Beneath this line is the data. Output exactly the lines from the line with "[Mr. Jacob J. Frost] (75, 1925)" to the line with "Machesney Park (72, 2518)", both ends included, and nothing more.

**Collected data entries**:

═══

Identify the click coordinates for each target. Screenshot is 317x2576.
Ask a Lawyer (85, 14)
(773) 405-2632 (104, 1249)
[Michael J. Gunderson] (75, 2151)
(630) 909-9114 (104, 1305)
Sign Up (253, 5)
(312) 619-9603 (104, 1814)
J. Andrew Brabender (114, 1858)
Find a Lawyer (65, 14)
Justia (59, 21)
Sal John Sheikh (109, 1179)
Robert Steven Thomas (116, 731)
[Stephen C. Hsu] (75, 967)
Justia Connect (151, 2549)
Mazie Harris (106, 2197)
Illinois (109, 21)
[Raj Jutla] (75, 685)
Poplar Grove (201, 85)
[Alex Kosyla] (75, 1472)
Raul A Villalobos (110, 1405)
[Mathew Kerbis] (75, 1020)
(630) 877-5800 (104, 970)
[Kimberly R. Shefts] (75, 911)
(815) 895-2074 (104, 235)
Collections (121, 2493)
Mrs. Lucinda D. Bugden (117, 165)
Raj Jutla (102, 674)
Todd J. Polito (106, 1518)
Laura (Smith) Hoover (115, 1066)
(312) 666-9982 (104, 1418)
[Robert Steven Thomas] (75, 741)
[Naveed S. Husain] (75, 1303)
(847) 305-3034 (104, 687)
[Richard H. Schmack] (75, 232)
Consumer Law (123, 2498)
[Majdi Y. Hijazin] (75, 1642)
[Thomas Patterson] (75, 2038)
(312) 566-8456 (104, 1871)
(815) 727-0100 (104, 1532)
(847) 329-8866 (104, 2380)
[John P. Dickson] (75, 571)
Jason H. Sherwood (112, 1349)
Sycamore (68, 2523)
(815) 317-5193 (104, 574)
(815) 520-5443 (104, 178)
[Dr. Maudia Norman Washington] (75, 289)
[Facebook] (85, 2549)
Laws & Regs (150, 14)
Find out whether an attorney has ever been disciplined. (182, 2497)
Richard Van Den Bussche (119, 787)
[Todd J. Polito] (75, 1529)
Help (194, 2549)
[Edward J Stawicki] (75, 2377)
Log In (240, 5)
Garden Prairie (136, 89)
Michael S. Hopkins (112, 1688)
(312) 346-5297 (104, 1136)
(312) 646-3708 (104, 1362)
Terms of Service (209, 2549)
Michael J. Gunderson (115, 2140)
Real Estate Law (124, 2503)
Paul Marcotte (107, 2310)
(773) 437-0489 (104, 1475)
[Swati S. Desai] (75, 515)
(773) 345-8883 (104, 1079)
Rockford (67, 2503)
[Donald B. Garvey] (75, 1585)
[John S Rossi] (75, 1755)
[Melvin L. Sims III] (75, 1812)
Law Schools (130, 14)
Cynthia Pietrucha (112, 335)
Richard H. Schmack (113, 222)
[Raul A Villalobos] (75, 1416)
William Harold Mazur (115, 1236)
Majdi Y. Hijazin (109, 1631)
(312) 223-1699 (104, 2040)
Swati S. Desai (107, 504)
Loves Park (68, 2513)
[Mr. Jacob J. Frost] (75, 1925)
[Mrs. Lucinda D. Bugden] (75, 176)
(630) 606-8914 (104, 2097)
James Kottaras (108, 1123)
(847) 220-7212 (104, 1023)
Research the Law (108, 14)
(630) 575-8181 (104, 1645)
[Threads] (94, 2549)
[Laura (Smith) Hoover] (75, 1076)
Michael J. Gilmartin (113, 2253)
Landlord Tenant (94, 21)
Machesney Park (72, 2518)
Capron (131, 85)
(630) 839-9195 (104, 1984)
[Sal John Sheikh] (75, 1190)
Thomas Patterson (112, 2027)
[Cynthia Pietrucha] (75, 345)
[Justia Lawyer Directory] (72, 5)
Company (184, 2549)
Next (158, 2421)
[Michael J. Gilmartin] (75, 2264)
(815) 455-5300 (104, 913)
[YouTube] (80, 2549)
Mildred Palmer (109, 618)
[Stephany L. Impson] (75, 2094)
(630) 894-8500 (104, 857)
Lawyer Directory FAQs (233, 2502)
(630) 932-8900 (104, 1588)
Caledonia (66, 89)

═══

**RESPONSE TO THIS EXERCISE**:
[Mr. Jacob J. Frost] (75, 1925)
[Mrs. Lucinda D. Bugden] (75, 176)
(630) 606-8914 (104, 2097)
James Kottaras (108, 1123)
(847) 220-7212 (104, 1023)
Research the Law (108, 14)
(630) 575-8181 (104, 1645)
[Threads] (94, 2549)
[Laura (Smith) Hoover] (75, 1076)
Michael J. Gilmartin (113, 2253)
Landlord Tenant (94, 21)
Machesney Park (72, 2518)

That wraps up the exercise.